[Items from a data source]
********************

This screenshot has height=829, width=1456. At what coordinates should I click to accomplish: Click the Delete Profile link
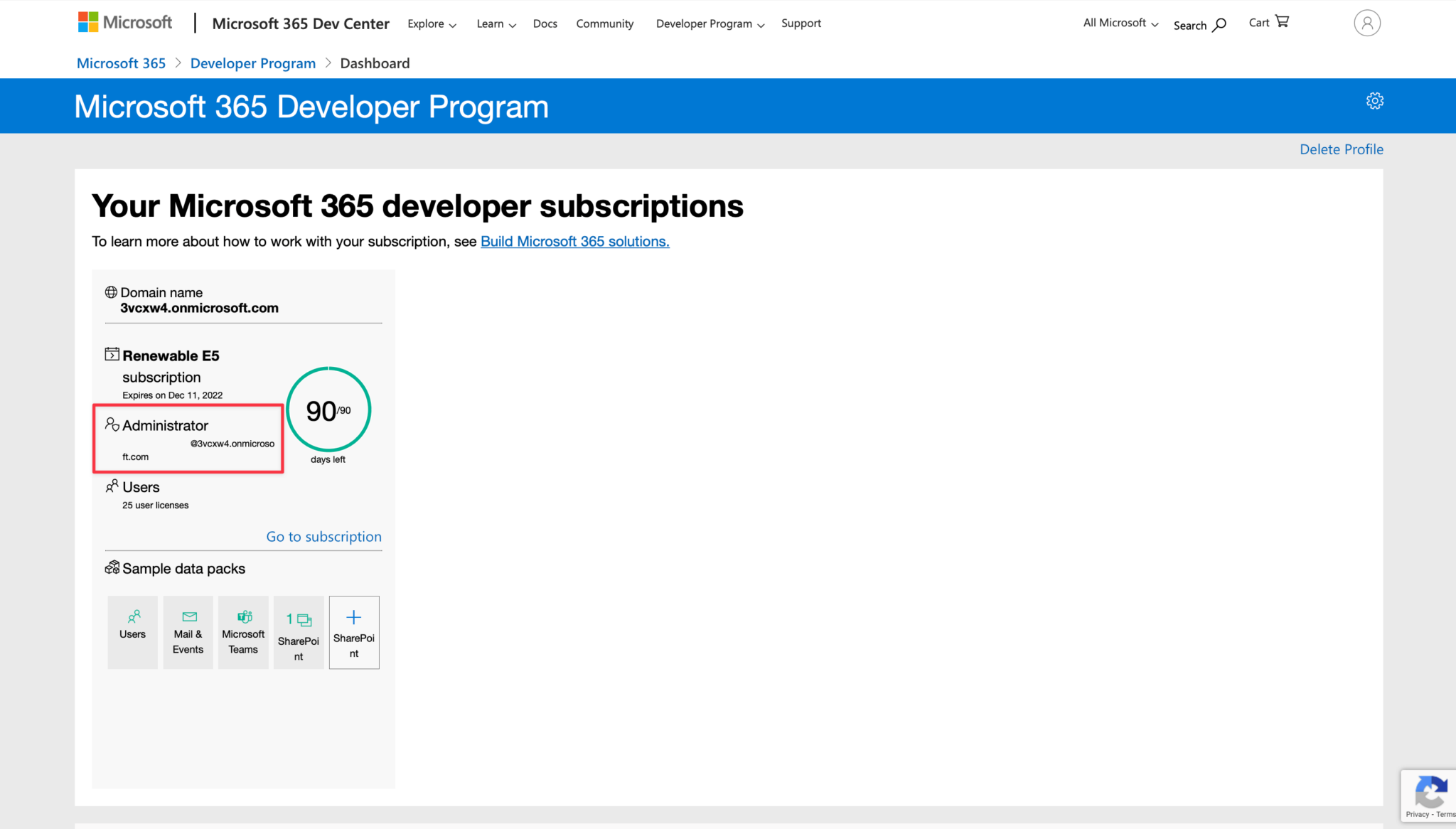tap(1342, 149)
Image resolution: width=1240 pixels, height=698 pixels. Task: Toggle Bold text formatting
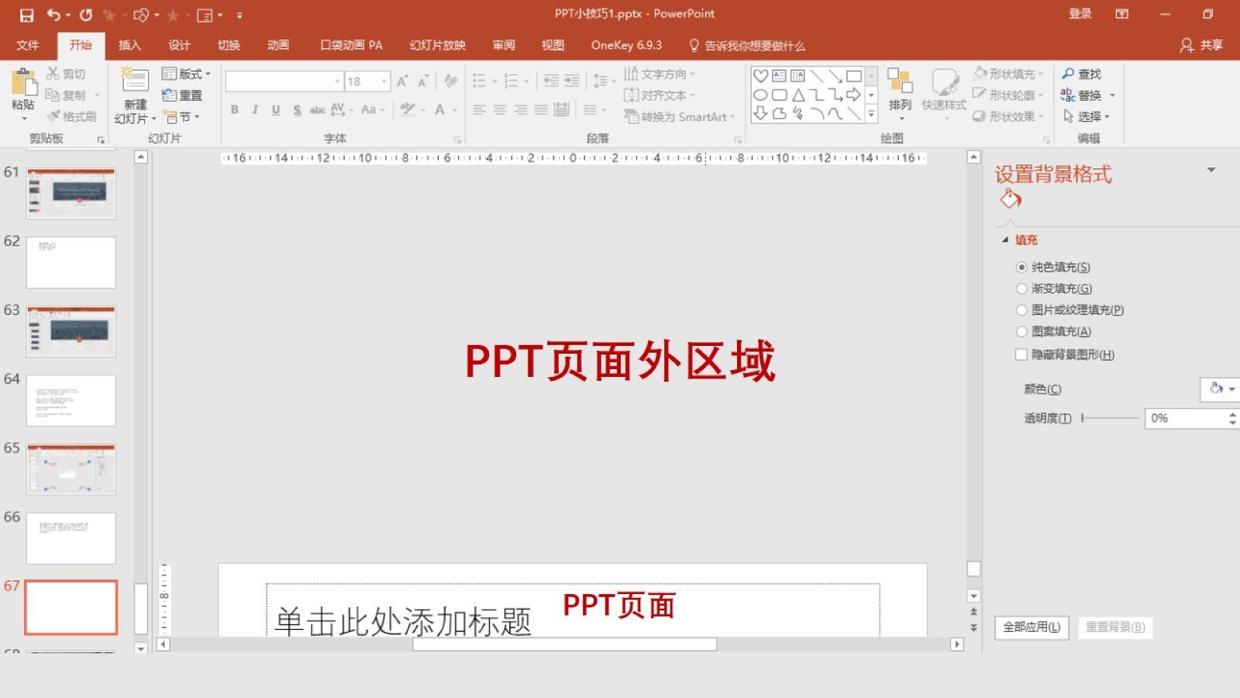[x=235, y=110]
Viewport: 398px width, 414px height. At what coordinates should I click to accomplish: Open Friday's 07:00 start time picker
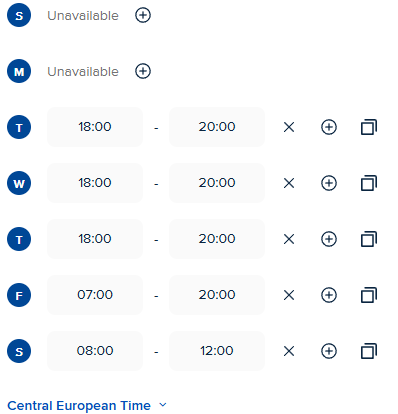[x=95, y=295]
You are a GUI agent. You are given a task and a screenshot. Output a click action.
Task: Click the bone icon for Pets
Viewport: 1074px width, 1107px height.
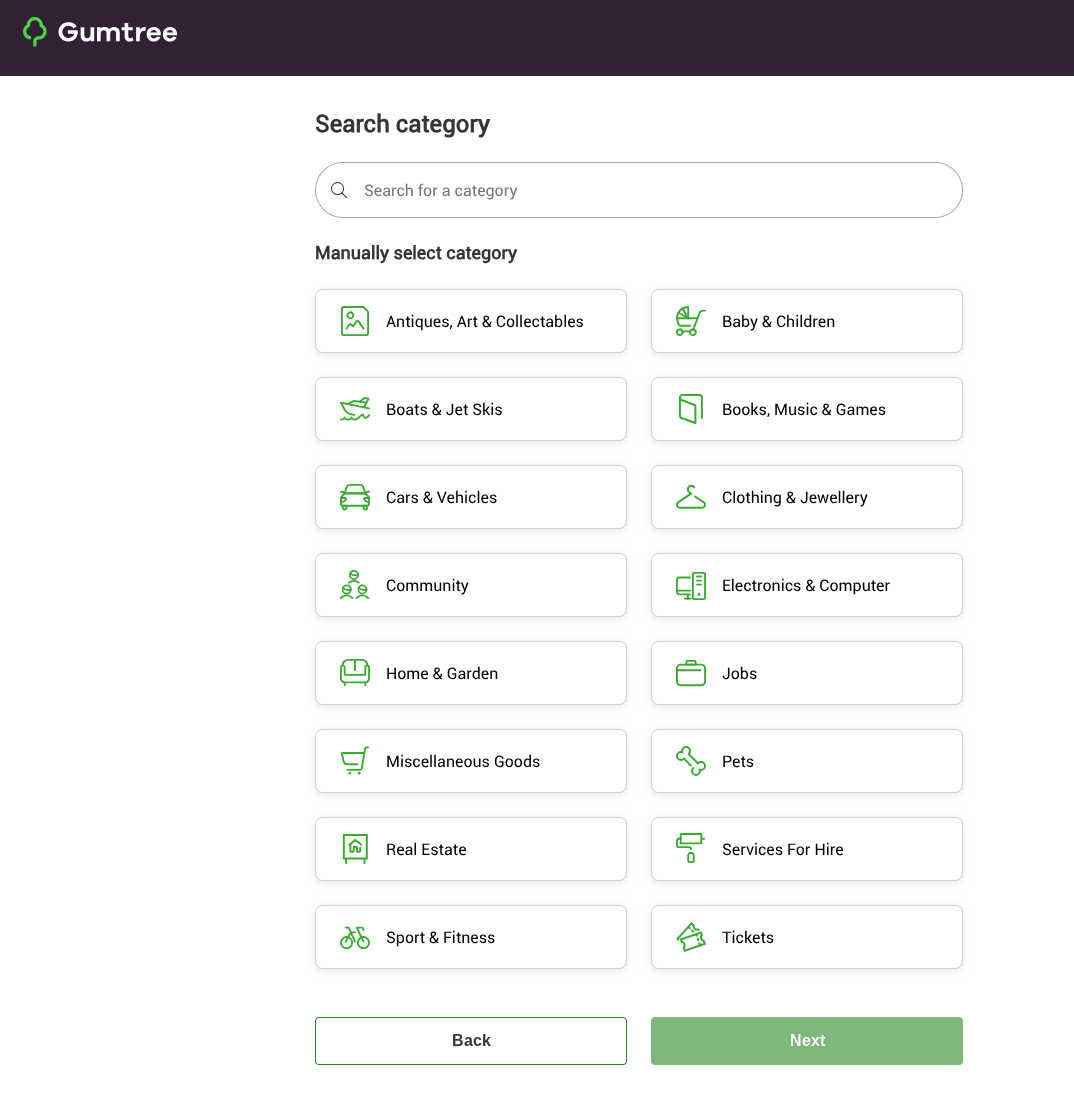[x=690, y=761]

********************

[Task objective] Give every record again exactly, apart from the pictures, which stay out.

[Result of the task]
This screenshot has height=829, width=1456. At what coordinates should I click to accomplish: Click the Delete Profile link
tap(1342, 149)
Image resolution: width=1240 pixels, height=698 pixels. Task: Toggle Bold text formatting
[x=235, y=110]
Viewport: 398px width, 414px height. At what coordinates should I click to accomplish: Open Friday's 07:00 start time picker
[x=95, y=295]
You are a GUI agent. You are given a task and a screenshot. Output a click action.
Task: Click the bone icon for Pets
Viewport: 1074px width, 1107px height.
[x=690, y=761]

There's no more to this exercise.